* **PASSAGE GIVEN**
# MTA/Metro



## RailFanLNK (Apr 5, 2008)

4 of us will be traversing the cities of NYC and Washington DC/Arlington this summer. There is 2 adults and 2 daughters ages 16 and 18. What kind of fare cards should we get? In CHI I have bought 3-day fare cards but it doesn't look like NYC or DC has the 3-day kind. We will be in NYC Thursday-Sunday and DC Monday-Friday July 4th. I have noticed (at least to me) that the fare cards with the Metro are complicated. I want to put my fare card in the machine, then out and hop on. I don't want to pay extra change etc. I need this to be as painless as possible with 4 of us travelling together and most of us aren't commuter rail whizzes. Should I just buy four 1 day passes for 4 days in both places? In CHI, you use them for 72 hours, there's no transfer fees etc. I just don't want to be standing somewhere on a busy day and have a line behind me while I try to figure out what I owe or what I need to purchase. I'm a little OCD so I want to pre-purchase them and have them in my luggage when I hit the specific cities. Thanks!


----------



## AlanB (Apr 5, 2008)

Al,

You and I already more or less covered the topic on NY's Metrocard and I told you privately that we'd take care of things before you get here on that one.

In DC you'll probably just have to settle for day passes, as nothing else will be attractive to you and your needs. There is a slight chance, depending on just how much riding you plan to do, that maybe the 7 day pass will be worth buying.

* **GIVEN MATERIAL**
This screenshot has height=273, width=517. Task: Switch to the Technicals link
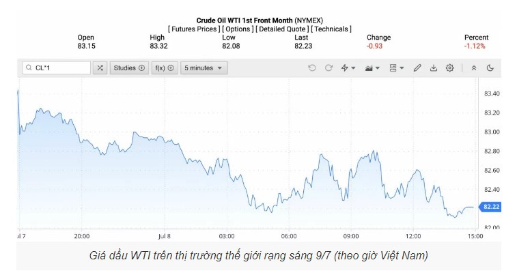332,29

* **GOAL**
From the fare card thread above, copy word for word the part that opens with the words "You and I already" and closes with "on that one.".

* **WRITTEN RESPONSE**
You and I already more or less covered the topic on NY's Metrocard and I told you privately that we'd take care of things before you get here on that one.